Greenstep's experienced experts help to optimize your company's working capital by utilizing their extensive expertise and data analytics
Cash flow by optimizing working capital
Efficient and sustainable working capital optimization generally enhances the efficiency of a company's business. It can increase capital turnover, improve cash liquidity, and return on investment. Working capital management can also be optimized, for example, in exceptional situations of a company or the general economic situation, in which case there is a clear change in the company's cash flow.
Working capital management is the optimization of committed working capital along the entire value chain of a company. The different parts of the production chain and the stages from manufacturing to distribution affect all areas of working capital. Working capital can be optimized, for example, by negotiating longer payment periods for purchase invoices and other liabilities, by improving the inventory turnover rate and by improving the collection of trade receivables, through which the cash is made longer
Knowing the current state makes it easier to develop operations
Current state analysis of financial management can be used to map the current state of working capital, how it has developed over the years, and how the various areas have developed in absolute terms and turnover rates (trade receivables, trade payables, inventory). The information obtained from the analysis is compared with other companies operating in the same industry, which can be used to determine the will of the company's management in setting goals. On the basis of these, new goals are set for the next year and detailed measures are taken.

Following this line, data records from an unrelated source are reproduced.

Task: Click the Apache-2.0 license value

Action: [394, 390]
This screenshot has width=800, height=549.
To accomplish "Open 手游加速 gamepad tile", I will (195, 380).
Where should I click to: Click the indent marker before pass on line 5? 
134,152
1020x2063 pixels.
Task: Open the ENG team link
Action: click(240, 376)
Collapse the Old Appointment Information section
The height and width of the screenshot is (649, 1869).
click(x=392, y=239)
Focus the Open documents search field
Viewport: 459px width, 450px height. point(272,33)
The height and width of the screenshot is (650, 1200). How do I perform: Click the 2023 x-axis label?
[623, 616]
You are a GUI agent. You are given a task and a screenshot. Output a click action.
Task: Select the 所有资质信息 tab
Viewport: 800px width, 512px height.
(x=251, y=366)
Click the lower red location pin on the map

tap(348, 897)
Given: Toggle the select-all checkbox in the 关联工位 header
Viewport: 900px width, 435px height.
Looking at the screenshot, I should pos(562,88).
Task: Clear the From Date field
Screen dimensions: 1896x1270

How can working capital management be concretely improved?
- Accounts receivable: Turnover can be improved by issuing group instructions to sales and salespeople, negotiating shorter payment terms for existing customers, and tightening collection processes by following regular collection routines and reminding key customers in advance. (if customers who are constantly late paying > advance payments to them in the future, etc.)
- Accounts payable: Improving the turnover rate through group guidelines for procurement, negotiating longer payment terms for existing suppliers and tightening the payment terms for indirect purchases in the purchasing policy. For example, making a payment once a week and negotiating the delivery times of raw materials.
- Inventory: Clarify inventory ownership issues by leveraging the share of existing consignment suppliers (i.e., inventory supplier inventory until commissioned), negotiating new consignment suppliers, and thereby reducing the balance of raw material inventories and accelerating turnover. Inventory processes can be improved by putting the basic inventory processes in order by making inventory instructions and ensuring posting policies as well as fast delivery of finished goods. To improve inventory turnover, there is also a need for workable ways to forecast sales orders so that raw materials do not have to be ordered unnecessarily to settle in the raw material warehouse. This requires good customer relationships and the customer’s willingness to predict their own need.
- Analyzing the product portfolio and developing a product strategy in terms of working capital: Examine the recipe used to make products and whether they require different raw materials or materials and special customization to the production line. Is it possible to make the products with a larger reasonable volume or do the specific products unnecessarily tie up the stock and thus prolong the turnover rates. Identifying and optimizing waste materials, for example, is also an important part of the process.
Improving working capital requires that the amount of trade receivables and inventory, as well as the turnover rate, decrease as the share of trade payables increases and their turnover rate increases.
Greenstep experts at your service
Our experts will help you manage your working capital by mapping out the current state of your company’s finances, through which you can make a plan to optimize your working capital. We take advantage of modern tools such as PowerBI and BiBook to give us a clear picture of the state of the economy and to keep track of working capital efficiency metrics: what are trade receivables, what is their average payment time, how trade receivables are thus cash flow.
Greenstep’s CFO team consists of approximately 40 experienced experts with extensive industry expertise and experience from a variety of client types from startups to listed companies. We are well aware of the needs and best practices of companies at different stages and operating in different industries.